Kintsugi

Mettre en valeur nos fêlures, souligner nos imperfections

Lorsque nous cassons un bol qui nous plaît, nous allons sortir la super-glue et essayer de le réparer en espérant le ré-assembler sans que cela ne se voit trop.

Les Japonais ont une autre vision du monde sur ce sujet. Ils l'appellent kintsugi : c'est l'art ancestral de réparer un objet cassé avec de l'or.1

D'une certaine manière, l'objet prend encore plus de valeur. On lui en a donné en utilisant un métal noble et cher pour le réparer. Mais surtout, on l'a prolongé dans la vie, en mettant en lumière son histoire. Le fait d'avoir été cassé n'a pas détruit son identité et sa fonctionnalité. Il en est ressorti lui-même et en même temps tout autre.

Le parallèle avec nos fêlures est très facile, presque trop. Mais je n'y résiste pas.

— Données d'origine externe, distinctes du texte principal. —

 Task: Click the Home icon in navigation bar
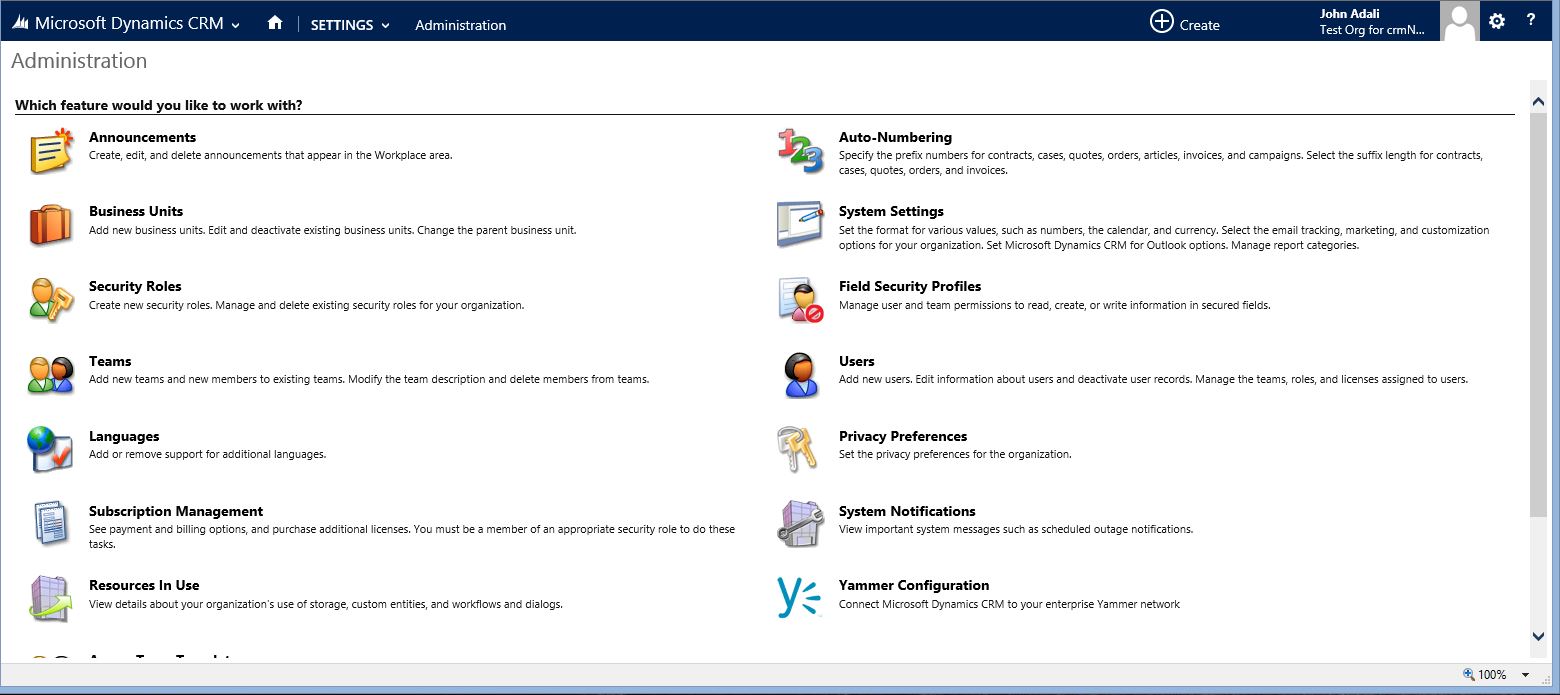[275, 23]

On peut avoir tendance à vouloir cacher nos cicatrices au monde. Au sens propre – et notamment nos rides – mais surtout au sens figuré. Alors qu'elles sont les souvenirs des étapes et parfois des épreuves qui ont marqué notre chemin. Et sans elles, nous ne serions pas qui nous sommes aujourd'hui.2

Le kintsugi nous apprend à donner du soin à nos fêlures, voire même à leur donner ce que nous avons de plus cher.

Le kintsugi nous apprend à les montrer au monde, voire même à les mettre spécialement en lumière.